"And yet, Father Philip," said Vane, as the old man paused and looked up at him, "you can hardly say, surely, that it was a good thing for me to discover that change. I can tell you honestly that it was a very sad one for me."

"Possibly," said Father Philip, "and, without intending the slightest disrespect to Mrs. Garthorne, I still say that it was a good thing for you to discover it."

"But why, Father Philip? How can it be a good thing for a man to discover a change for the worse in a woman whom he has grown up with from boy and girl, whom he has loved, and who has been to him the ideal of all that was good and lovable on earth?"

"My dear Maxwell, what you have just said convinces me that you have learnt or are in course of learning one of the most valuable lessons that experience can teach you. Remember that a man can only see with his own eyes, that he can only judge from his own perceptions. I do not agree with you in thinking that the Mrs. Garthorne of the present differs so greatly from the Miss Raleigh of the past. Different in a certain degree, of course, she must be. She was a girl then, living under the protection of her father's roof. She is a wife now, with a home of her own, with new cares, new responsibilities, new prospects. In fact, the whole world has changed for her, and therefore it would be very strange if she had not changed too. But that was not the change you saw. I would rather believe that that was in yourself, that you are a different man, not that she is a different woman."

"I think I see what you mean," said Vane, seating himself on the edge of an old oak table in the middle of the room. "You mean that while she has remained the same or nearly so my point of view has altered.
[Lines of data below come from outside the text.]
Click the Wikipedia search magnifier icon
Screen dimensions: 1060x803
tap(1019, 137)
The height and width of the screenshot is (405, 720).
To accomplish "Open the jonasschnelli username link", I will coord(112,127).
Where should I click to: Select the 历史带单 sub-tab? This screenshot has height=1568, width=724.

I see her in a different perspective, and through a different atmosphere."

"Exactly," replied Father Philip. "It is both more reasonable and more charitable to believe that you have changed for the better, and not she for the worse."

"God grant that it may be so," said Vane, slipping off the table and beginning his walk again. "If it is so, then at least my work has not been without some result, and some of my prayers have been granted. But now, Father Philip, I want your advice. What shall I do? Shall I stay here and meet her just as an old friend? Shall I accept her invitation over to the Abbey? Shall I bring her here and introduce her to you, so that you may tell her what she can do for our people? Shall I trust myself to this sort of intercourse with her, or, as my time here is nearly up, shall I go away?"
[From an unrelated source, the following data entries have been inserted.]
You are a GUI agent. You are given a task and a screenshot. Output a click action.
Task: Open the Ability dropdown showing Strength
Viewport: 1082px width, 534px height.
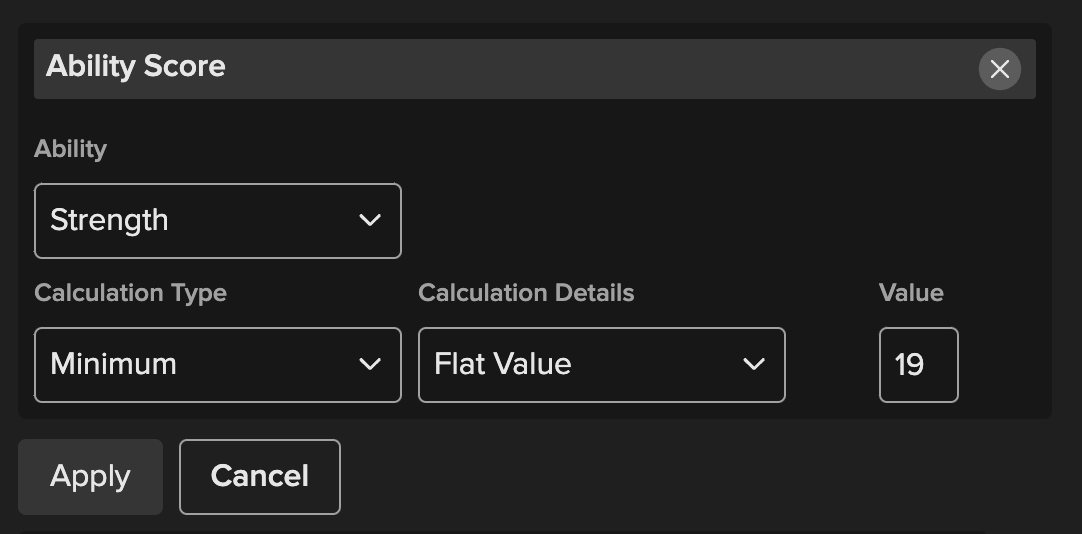[217, 220]
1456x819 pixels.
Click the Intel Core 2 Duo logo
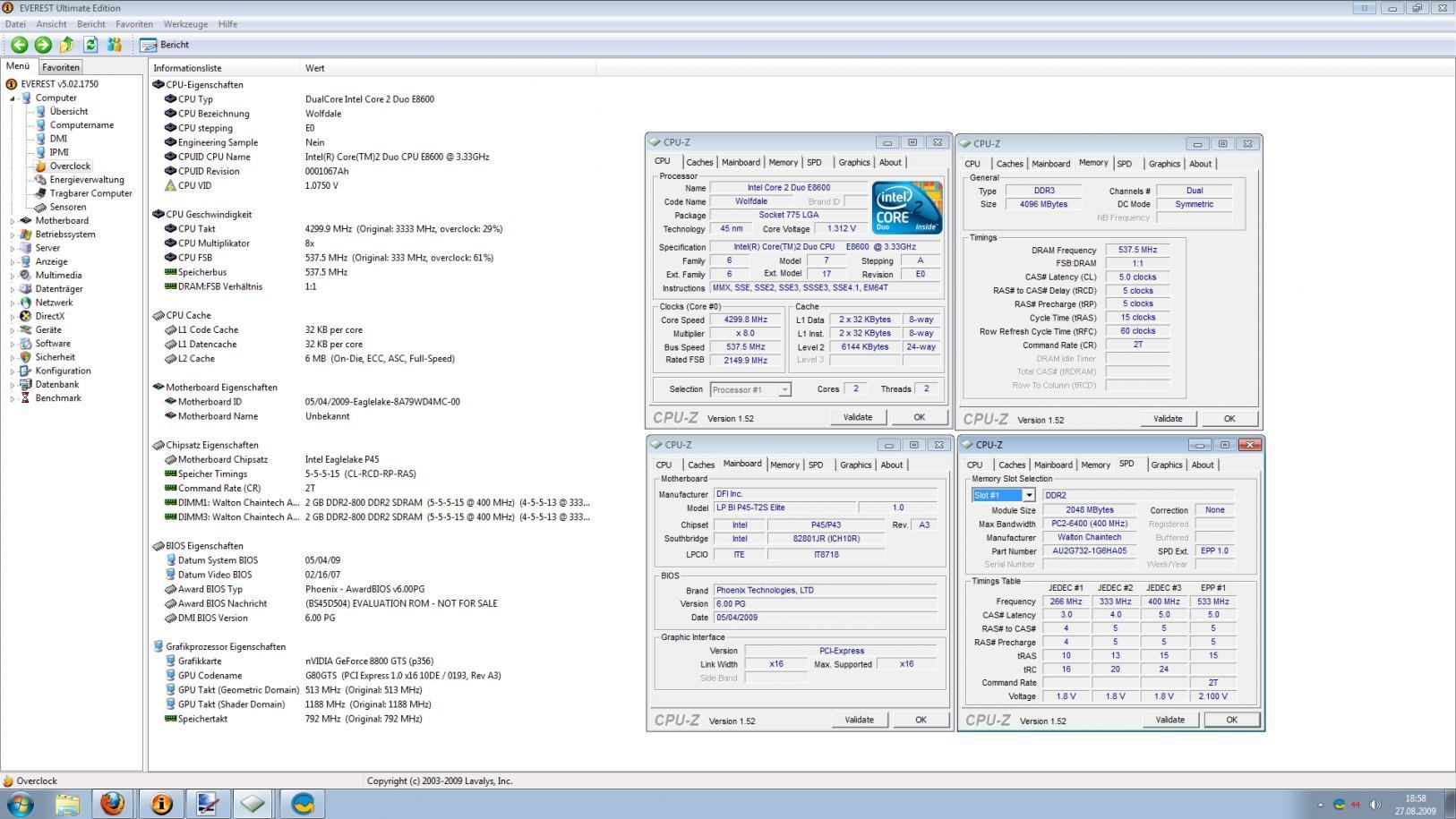point(907,208)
"As for trusting yourself, Maxwell," said Father Philip slowly, "that is a question I cannot answer. You must ask that of your own soul, and I will pray and you must pray that it shall answer you with an honest 'Yes.' I don't believe that the answer will be anything else. But if it is, then by all means go, go to the first work that your hand finds to do. Go and join your friend Ernshaw in his mission under Southey. But if it is 'Yes,' as I hope and believe it will be, then stop until it is time for you to take your priest's orders. Visit the Abbey, bring Mrs. Garthorne here, interest her in the good work that you have already, I hope, made her begin by taking her to the Clellens. Prove to her and her husband, and, most important of all, to yourself, that you did not take that resolve of yours lightly or in vain, that, in short, you are one of those who can, as Tennyson says, 'rise on stepping-stones of their dead selves to higher things.'

"That, Maxwell, is the best advice I can give you. When you go to your room you will, of course, ask for guidance from the Source which cannot err, and I will add my prayers to yours that it may be given you."

The next day a mounted footman brought a note from Garthorne to Vane saying that his wife had told him of her meeting with him, and also expressing his pleasure at finding that he was in the neighbourhood, and asking him to come over to dine and sleep at the Abbey the next evening. If that evening would suit him he had only to tell the messenger, and a dog-cart would be sent for him, as the distance by road over the Bewdley Bridge was considerably over seven miles.